■ TASKS TO COMPLETE ■
#1 Summarize the passage on eugenic abortion in two sentences.
#2 Echo the passage on eugenic abortion from "First, we must educate" up to and including "further societal harm.".
#3 Carry on the passage on eugenic abortion from the point where it stops.
::: PASSAGE PROVIDED :::
If we purge society of those who do not meet our standards, weed out the imperfect to design a perfect human race, we will sacrifice what it means to love, we will place compassion on life-support, and in the end we will sacrifice freedom.


Already in Oregon, where Physician Assisted Suicide is legal, Medicaid does not cover a variety of important treatments, but will pay for assisted suicide. It is not unperceivable that at some point Medicaid or insurance companies may decline to cover health care for those diagnosed with disabilities in utero, but instead will cover Eugenic abortions.

So, now what?  How should we respond? 

First, we must educate ourselves to understand the issues and speak truth into our culture, with wisdom, conviction, compassion, and insight. We must be the voice to frame the issues and the force to prevent further societal harm.

Second, we must not let Planned Parenthood take the lead in these situations. In cases where deformity is suspected, an abortionist should be required to refer the woman to an OB-GYN physician, or a High-Risk pregnancy OB-GYN specialist. The abortionist should not be the one to decide or recommend an abortion.
::: DATASET EXTRACT :::
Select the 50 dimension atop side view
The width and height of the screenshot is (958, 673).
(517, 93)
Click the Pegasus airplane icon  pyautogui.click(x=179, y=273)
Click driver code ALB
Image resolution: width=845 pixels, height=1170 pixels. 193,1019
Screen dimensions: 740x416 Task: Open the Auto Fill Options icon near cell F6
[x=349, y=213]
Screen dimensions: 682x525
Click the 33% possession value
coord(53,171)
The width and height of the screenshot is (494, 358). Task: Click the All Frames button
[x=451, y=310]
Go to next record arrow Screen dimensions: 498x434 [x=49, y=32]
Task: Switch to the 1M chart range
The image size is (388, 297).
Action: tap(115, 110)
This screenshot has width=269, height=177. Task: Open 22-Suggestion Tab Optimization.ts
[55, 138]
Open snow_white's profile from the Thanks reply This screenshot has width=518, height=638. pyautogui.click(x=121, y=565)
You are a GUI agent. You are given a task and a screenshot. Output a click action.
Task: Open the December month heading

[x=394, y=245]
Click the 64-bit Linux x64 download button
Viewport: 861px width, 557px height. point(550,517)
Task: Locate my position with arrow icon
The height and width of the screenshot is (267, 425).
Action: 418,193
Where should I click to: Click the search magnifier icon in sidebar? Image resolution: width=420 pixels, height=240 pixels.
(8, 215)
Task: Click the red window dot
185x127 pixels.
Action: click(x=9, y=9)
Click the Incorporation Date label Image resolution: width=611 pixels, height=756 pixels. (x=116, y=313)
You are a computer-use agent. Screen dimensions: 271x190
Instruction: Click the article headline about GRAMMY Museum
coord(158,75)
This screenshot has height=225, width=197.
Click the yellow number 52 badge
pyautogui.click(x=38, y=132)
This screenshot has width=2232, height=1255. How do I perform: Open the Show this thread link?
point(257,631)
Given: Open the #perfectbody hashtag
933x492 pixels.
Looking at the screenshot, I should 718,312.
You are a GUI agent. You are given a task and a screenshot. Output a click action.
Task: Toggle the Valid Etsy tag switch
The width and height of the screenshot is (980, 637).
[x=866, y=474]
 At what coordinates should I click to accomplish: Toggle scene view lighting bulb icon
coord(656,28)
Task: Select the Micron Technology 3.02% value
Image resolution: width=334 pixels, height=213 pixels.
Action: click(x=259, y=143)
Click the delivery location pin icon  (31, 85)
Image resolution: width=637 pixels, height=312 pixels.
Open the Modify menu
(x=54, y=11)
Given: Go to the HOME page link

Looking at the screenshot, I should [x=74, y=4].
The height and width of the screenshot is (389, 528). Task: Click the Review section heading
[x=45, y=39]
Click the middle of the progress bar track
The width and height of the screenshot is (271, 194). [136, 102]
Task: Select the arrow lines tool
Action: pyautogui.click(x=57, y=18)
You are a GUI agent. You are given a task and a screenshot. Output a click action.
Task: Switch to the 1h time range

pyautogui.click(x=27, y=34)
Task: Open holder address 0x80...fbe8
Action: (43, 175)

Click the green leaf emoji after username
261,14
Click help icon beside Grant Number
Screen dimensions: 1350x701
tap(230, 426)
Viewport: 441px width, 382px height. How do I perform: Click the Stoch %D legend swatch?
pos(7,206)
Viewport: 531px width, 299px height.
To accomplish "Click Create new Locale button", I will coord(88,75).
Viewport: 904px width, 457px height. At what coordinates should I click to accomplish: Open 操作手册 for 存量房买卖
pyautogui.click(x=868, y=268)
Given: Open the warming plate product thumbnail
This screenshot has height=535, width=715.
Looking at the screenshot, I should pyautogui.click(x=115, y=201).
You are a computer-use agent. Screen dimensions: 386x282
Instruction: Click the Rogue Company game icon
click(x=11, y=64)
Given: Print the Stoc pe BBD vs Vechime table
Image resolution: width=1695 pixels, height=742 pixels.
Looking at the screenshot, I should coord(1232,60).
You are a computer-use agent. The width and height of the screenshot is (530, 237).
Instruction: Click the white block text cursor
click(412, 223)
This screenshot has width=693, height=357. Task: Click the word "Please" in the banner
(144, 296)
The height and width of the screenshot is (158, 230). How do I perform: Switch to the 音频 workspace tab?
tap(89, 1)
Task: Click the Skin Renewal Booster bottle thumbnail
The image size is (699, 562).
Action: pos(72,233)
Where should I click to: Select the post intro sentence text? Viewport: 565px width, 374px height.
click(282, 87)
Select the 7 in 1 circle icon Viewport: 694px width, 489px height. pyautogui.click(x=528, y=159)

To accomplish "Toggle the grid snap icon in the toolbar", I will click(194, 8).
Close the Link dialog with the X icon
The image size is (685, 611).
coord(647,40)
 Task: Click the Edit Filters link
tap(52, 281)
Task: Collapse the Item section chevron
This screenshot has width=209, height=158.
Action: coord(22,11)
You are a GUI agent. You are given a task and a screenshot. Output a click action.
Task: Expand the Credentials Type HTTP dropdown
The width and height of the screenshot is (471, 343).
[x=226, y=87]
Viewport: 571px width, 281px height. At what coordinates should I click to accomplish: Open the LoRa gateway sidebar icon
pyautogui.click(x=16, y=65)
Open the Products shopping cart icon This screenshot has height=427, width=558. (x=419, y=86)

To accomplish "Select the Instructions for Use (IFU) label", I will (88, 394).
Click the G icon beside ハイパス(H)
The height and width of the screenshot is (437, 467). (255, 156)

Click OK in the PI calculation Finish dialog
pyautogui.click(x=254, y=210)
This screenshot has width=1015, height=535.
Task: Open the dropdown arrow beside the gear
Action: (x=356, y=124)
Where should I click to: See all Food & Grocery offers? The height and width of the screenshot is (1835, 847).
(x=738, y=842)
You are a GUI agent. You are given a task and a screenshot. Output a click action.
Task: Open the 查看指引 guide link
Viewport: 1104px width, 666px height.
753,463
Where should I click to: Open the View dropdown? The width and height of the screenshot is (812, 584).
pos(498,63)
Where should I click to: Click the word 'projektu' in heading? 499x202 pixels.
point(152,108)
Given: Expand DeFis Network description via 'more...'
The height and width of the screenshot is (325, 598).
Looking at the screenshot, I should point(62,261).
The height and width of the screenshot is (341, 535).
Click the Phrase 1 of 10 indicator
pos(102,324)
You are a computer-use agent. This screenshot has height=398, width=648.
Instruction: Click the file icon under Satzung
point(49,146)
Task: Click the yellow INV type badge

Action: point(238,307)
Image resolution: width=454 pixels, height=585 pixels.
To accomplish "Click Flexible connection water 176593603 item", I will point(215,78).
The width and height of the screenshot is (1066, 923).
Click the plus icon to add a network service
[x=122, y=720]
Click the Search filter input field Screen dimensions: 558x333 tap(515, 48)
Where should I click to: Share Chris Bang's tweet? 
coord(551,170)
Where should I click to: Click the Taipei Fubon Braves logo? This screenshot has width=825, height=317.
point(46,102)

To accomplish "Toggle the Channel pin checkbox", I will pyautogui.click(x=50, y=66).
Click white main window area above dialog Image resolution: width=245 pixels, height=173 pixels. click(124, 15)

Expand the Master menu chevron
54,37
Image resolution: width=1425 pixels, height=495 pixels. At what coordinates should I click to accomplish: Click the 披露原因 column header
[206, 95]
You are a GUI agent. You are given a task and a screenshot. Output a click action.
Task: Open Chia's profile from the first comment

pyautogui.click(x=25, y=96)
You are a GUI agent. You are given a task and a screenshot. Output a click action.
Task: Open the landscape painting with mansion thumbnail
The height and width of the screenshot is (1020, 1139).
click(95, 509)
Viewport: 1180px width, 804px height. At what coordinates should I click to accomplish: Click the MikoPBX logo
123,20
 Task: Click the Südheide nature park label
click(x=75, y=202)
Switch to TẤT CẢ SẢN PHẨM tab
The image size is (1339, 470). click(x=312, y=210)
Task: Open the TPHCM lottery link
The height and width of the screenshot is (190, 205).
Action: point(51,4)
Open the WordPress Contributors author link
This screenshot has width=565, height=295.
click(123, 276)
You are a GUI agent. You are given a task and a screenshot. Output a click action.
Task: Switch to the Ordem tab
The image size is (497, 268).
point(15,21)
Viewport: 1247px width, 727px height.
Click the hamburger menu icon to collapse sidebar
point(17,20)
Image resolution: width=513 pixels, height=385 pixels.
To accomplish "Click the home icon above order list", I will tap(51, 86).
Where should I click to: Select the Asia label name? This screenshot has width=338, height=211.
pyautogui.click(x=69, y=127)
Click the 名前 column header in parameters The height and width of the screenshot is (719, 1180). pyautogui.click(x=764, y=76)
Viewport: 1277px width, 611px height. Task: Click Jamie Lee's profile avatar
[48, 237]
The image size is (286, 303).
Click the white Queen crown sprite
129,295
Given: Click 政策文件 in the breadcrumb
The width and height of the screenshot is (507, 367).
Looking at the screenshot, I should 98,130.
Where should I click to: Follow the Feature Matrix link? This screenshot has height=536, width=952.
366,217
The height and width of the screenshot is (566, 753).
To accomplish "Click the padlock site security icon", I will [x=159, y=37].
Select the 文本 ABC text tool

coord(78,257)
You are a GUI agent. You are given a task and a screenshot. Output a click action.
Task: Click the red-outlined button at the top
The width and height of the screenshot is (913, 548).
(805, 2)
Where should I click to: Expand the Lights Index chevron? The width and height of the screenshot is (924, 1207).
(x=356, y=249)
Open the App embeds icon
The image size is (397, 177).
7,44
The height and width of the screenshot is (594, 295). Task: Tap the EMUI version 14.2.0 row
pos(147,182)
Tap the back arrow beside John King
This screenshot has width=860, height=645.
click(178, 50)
:::
■ ANSWERS BELOW ■
#1 The passage warns that weeding out the imperfect to design a perfect human race would sacrifice love, compassion, and freedom. It notes that Oregon's Medicaid pays for assisted suicide but not for various important treatments, and urges people to educate themselves, speak truth into the culture, and keep Planned Parenthood from taking the lead by requiring abortionists to refer women to an OB-GYN or high-risk specialist when deformity is suspected.

#2
First, we must educate ourselves to understand the issues and speak truth into our culture, with wisdom, conviction, compassion, and insight. We must be the voice to frame the issues and the force to prevent further societal harm.

#3
Planned Parenthood should never be the one to offer genetic testing. These tests should be ordered by an OB-GYN specialist, or in some cases by her primary provider, in collaboration with a Genetic Counselor. Planned Parenthood has already shown their “informed consent” was used to coerce women to have an abortion and that they have a profit motive. OB-GYN specialists, especially those who care for High-risk pregnancies, are equipped to offer early diagnosis and support. They are also equipped to have honest candid conversations, while often other healthcare providers or abortionists tend to present information as “bad news” and be biased to abortion as the only option.

Third, the Genetic Information Act of 2008 (GINA) and the Americans with Disabilities Act (ADA) offer protection for those with genetic mutations and/or disabilities; however, there is yet to be any protection for the unborn. We should support efforts to protect the unborn with disabilities.

Finally, the Pro-life community needs to work to ensure that there are resources to help expectant parents, whose unborn child has tested positive for a genetic mutation or disability, have the community support they need, including: support groups, counseling, insurance or financial assistance. We need to be there for them, to partner with disability support organizations to
advocate for them. Otherwise we fail them during one of the most difficult times in their life.

This is what it means to love.

I close with a quote from Chuck Colson (former presidential aide to Richard Nixon, founder of Prison Fellowship and the Colson Center for Christian Worldview) whose grandson, Max, has autism.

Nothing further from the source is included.